En radiographie et TDM, la fibrose apparaît souvent plus dense que le tissu original, dans une zone plus ou moins étendue et épaisse en fonction du tissu lésé.
Les adhérences cicatricielles forment des bandes, qu'on peut comparer à des zones de tissus compactés, « collés », peu élastiques, qui souvent déforment la structure et/ou limitent son expansion (figure 16.7).
Les plages de fibrose apparaissent en hyposignal par rapport aux tissus sains aussi bien sur les séquences T1 que T2, à cause de la réduction du volume de l'espace extracellulaire (moins d'eau donc moins de signal) et d'une diminution de la vascularisation.
Les tissus fibreux peuvent se rehausser après injection de produit de contraste, mais de façon tardive (quelques minutes), à l'opposé des tissus inflammatoires qui sont rehaussés de façon précoce (quelques secondes).
L'inflammation étant par définition un processus physiologique non spécifique, l'objectif de l'imagerie nucléaire n'est pas d'établir un diagnostic étiologique mais de détecter et de localiser d'éventuels foyers inflammatoires. L'identification de ces foyers accumulant le MRP permet, dans un second temps, d'orienter des biopsies ciblées à visée diagnostique lorsqu'elles sont nécessaires ou de suivre sous traitement ces foyers dans un objectif d'évaluation thérapeutique.
Scintigraphie au 67Ga
Le 67Ga est un analogue de l'ion ferrique Fe3+ qui se fixe sur diverses protéines plasmatiques (ferritine, transferrine, lactoferrine). Au cours d'une réaction inflammatoire, les leucocytes recrutés au niveau du site lésionnel libèrent localement de grandes quantités de lactoferrine. Le 67Ga préalablement injecté par voie intraveineuse s'accumule donc préférentiellement au niveau du site inflammatoire, riche en lactoferrine.
TEP au 18F-FDG
Analogue du glucose marqué au fluor 18 (18F), le 18F-FDG est un MRP qui reflète le métabolisme glucidique des cellules.
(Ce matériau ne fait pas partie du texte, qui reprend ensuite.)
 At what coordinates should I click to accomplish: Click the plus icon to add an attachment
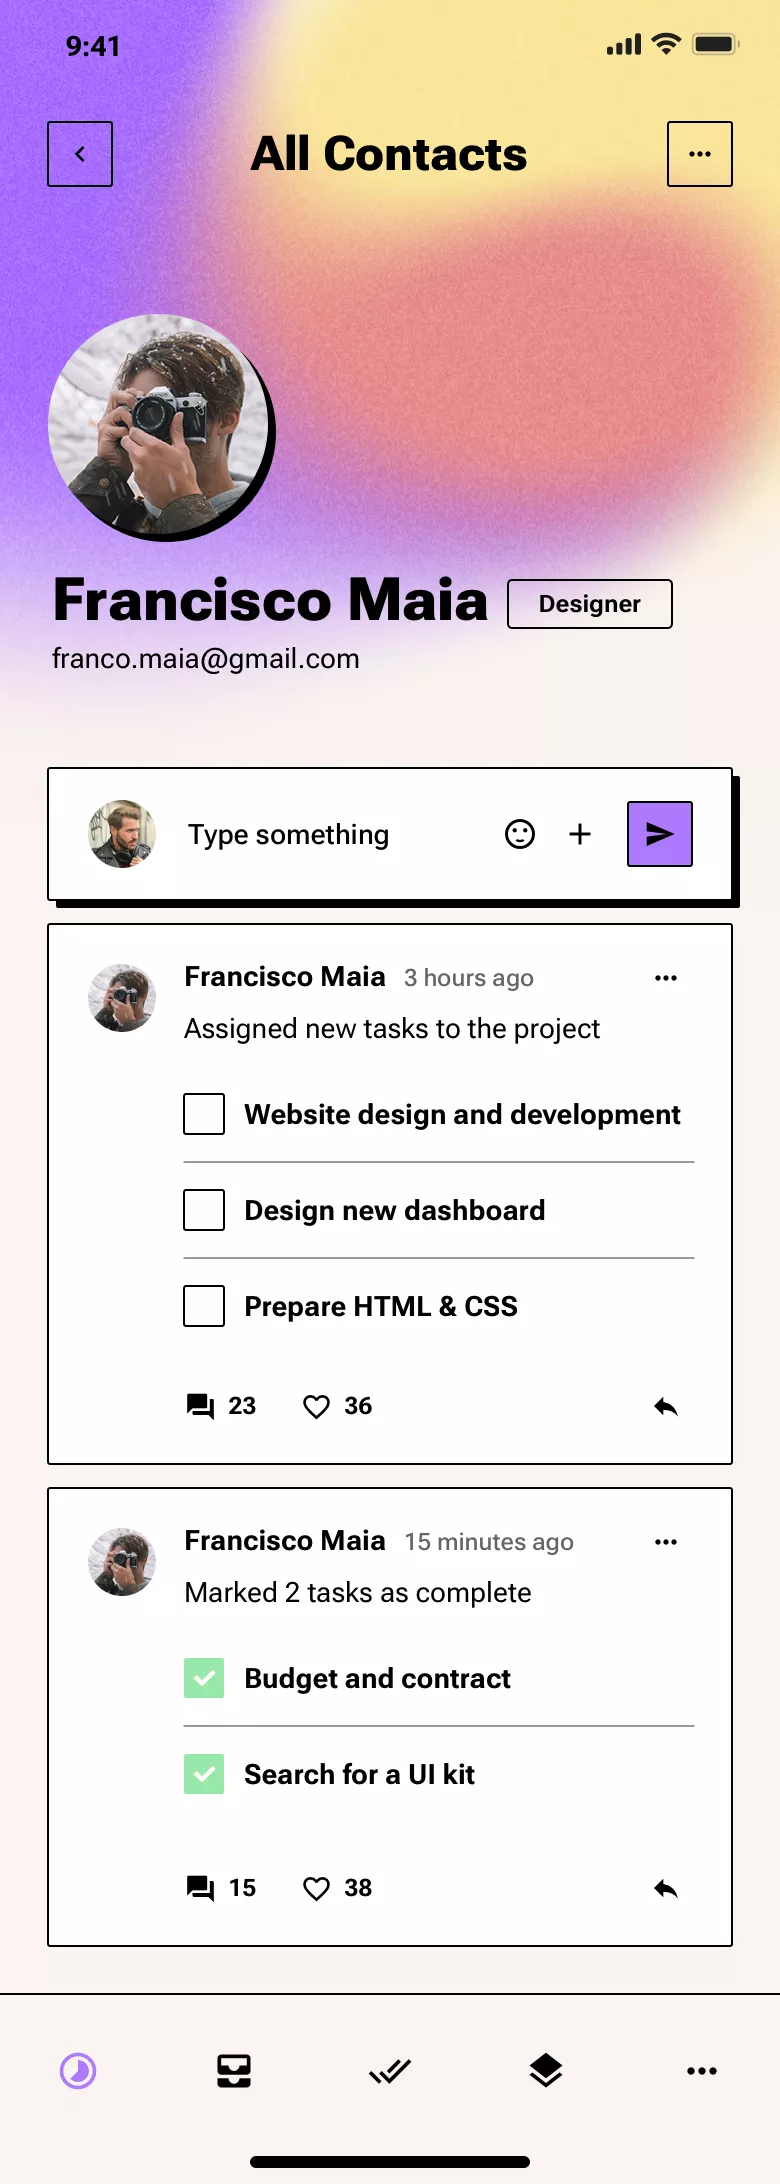(x=580, y=833)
Les cellules médiatrices de l'inflammation activées présentent un métabolisme accru et ont donc tendance à accumuler le 18F-FDG. Par conséquent, la TEP au 18F-FDG est un examen d'une très grande sensibilité pour détecter les phénomènes inflammatoires actifs. Les lésions séquellaires pures n'étant pas métaboliquement actives, elles ne présentent pas de traduction métabolique. Il est par conséquent possible de discriminer des lésions inflammatoires chroniques en phase « active » de séquelles inflammatoires cicatricielles (c'est-à-dire métaboliquement inactives), de morphologie parfois similaire.
Ce MRP ne présente aucun effet indésirable. Les images sont réalisées entre 1 heure et 1 heure et 30 minutes après l'injection intraveineuse du radiotraceur, chez des patients nécessairement à jeun avec une glycémie inférieure à 10 mmol/L pour ne pas fausser la biodistribution du radiotraceur.
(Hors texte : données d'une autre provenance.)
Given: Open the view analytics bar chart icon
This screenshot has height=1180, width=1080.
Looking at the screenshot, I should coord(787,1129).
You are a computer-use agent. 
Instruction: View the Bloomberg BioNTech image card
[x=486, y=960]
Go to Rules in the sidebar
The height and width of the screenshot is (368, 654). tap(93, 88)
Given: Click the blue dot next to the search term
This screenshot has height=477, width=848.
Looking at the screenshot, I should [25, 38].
Incontournable en oncologie (bilan initial et suivi des cancers), l'intérêt du 18F-FDG en pathologie inflammatoire est plus récent et quelques grandes indications sont actuellement définies : sarcoïdose (figure 16.8), vascularites des gros troncs artériels (figure 16.9), maladies auto-immunes, pathologie inflammatoire ostéoarticulaire mais aussi fièvres au long cours.